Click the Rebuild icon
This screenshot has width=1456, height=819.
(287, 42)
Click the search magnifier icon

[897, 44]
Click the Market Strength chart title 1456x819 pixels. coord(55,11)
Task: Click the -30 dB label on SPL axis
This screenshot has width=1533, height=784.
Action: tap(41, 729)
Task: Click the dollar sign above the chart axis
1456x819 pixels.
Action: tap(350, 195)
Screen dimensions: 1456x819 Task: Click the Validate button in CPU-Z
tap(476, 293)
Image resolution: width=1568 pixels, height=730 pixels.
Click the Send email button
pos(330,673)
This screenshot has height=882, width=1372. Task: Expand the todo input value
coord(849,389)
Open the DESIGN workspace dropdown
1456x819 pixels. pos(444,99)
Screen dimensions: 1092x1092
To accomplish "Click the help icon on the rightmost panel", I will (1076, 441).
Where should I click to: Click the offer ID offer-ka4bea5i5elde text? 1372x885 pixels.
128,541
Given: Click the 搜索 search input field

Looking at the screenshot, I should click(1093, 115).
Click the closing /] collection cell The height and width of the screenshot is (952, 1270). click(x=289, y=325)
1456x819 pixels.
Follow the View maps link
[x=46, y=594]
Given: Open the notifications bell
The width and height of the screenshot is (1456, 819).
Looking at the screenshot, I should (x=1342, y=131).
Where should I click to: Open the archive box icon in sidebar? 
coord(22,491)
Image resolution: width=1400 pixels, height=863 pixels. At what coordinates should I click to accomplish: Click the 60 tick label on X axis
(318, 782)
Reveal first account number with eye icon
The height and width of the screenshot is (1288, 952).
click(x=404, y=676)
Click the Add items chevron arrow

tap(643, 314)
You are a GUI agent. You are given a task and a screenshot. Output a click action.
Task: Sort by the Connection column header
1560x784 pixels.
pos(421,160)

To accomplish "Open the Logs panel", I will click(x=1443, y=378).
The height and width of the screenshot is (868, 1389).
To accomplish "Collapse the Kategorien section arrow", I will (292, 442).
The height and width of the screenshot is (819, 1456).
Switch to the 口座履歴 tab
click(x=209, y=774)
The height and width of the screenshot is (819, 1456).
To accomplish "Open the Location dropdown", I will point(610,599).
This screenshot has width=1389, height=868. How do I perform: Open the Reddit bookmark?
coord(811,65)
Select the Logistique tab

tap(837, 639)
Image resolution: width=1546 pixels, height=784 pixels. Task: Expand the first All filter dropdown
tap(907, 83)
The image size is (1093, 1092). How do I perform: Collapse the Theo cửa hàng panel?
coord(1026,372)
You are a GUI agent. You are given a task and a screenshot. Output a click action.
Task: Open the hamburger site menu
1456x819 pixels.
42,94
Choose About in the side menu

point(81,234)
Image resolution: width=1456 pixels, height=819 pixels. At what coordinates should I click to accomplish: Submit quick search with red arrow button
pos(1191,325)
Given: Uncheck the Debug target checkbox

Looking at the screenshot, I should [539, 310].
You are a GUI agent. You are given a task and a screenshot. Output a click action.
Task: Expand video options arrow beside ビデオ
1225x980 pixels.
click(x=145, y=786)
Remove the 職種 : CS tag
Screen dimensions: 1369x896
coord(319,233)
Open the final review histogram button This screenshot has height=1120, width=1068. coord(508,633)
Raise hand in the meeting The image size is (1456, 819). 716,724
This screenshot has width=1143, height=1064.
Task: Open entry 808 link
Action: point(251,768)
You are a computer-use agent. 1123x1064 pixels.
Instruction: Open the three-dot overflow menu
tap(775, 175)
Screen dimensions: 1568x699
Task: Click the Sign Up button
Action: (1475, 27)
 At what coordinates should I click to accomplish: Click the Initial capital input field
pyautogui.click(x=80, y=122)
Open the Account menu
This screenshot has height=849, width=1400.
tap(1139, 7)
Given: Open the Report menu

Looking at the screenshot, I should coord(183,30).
---
* [Exercise prompt] Reproduce each entry above. Every word must match.

* [Answer section]
Click the Rebuild icon
This screenshot has width=1456, height=819.
(287, 42)
Click the search magnifier icon

[897, 44]
Click the Market Strength chart title 1456x819 pixels. coord(55,11)
Task: Click the -30 dB label on SPL axis
This screenshot has width=1533, height=784.
Action: tap(41, 729)
Task: Click the dollar sign above the chart axis
1456x819 pixels.
Action: tap(350, 195)
Screen dimensions: 1456x819 Task: Click the Validate button in CPU-Z
tap(476, 293)
Image resolution: width=1568 pixels, height=730 pixels.
Click the Send email button
pos(330,673)
This screenshot has height=882, width=1372. Task: Expand the todo input value
coord(849,389)
Open the DESIGN workspace dropdown
1456x819 pixels. pos(444,99)
Screen dimensions: 1092x1092
To accomplish "Click the help icon on the rightmost panel", I will (1076, 441).
Where should I click to: Click the offer ID offer-ka4bea5i5elde text? 1372x885 pixels.
128,541
Given: Click the 搜索 search input field

Looking at the screenshot, I should click(1093, 115).
Click the closing /] collection cell The height and width of the screenshot is (952, 1270). click(x=289, y=325)
1456x819 pixels.
Follow the View maps link
[x=46, y=594]
Given: Open the notifications bell
The width and height of the screenshot is (1456, 819).
Looking at the screenshot, I should (x=1342, y=131).
Where should I click to: Open the archive box icon in sidebar? 
coord(22,491)
Image resolution: width=1400 pixels, height=863 pixels. At what coordinates should I click to accomplish: Click the 60 tick label on X axis
(318, 782)
Reveal first account number with eye icon
The height and width of the screenshot is (1288, 952).
click(x=404, y=676)
Click the Add items chevron arrow

tap(643, 314)
You are a GUI agent. You are given a task and a screenshot. Output a click action.
Task: Sort by the Connection column header
1560x784 pixels.
pos(421,160)

To accomplish "Open the Logs panel", I will click(x=1443, y=378).
The height and width of the screenshot is (868, 1389).
To accomplish "Collapse the Kategorien section arrow", I will (292, 442).
The height and width of the screenshot is (819, 1456).
Switch to the 口座履歴 tab
click(x=209, y=774)
The height and width of the screenshot is (819, 1456).
To accomplish "Open the Location dropdown", I will point(610,599).
This screenshot has width=1389, height=868. How do I perform: Open the Reddit bookmark?
coord(811,65)
Select the Logistique tab

tap(837, 639)
Image resolution: width=1546 pixels, height=784 pixels. Task: Expand the first All filter dropdown
tap(907, 83)
The image size is (1093, 1092). How do I perform: Collapse the Theo cửa hàng panel?
coord(1026,372)
You are a GUI agent. You are given a task and a screenshot. Output a click action.
Task: Open the hamburger site menu
1456x819 pixels.
42,94
Choose About in the side menu

point(81,234)
Image resolution: width=1456 pixels, height=819 pixels. At what coordinates should I click to accomplish: Submit quick search with red arrow button
pos(1191,325)
Given: Uncheck the Debug target checkbox

Looking at the screenshot, I should [539, 310].
You are a GUI agent. You are given a task and a screenshot. Output a click action.
Task: Expand video options arrow beside ビデオ
1225x980 pixels.
click(x=145, y=786)
Remove the 職種 : CS tag
Screen dimensions: 1369x896
coord(319,233)
Open the final review histogram button This screenshot has height=1120, width=1068. coord(508,633)
Raise hand in the meeting The image size is (1456, 819). 716,724
This screenshot has width=1143, height=1064.
Task: Open entry 808 link
Action: point(251,768)
You are a computer-use agent. 1123x1064 pixels.
Instruction: Open the three-dot overflow menu
tap(775, 175)
Screen dimensions: 1568x699
Task: Click the Sign Up button
Action: (1475, 27)
 At what coordinates should I click to accomplish: Click the Initial capital input field
pyautogui.click(x=80, y=122)
Open the Account menu
This screenshot has height=849, width=1400.
tap(1139, 7)
Given: Open the Report menu

Looking at the screenshot, I should coord(183,30).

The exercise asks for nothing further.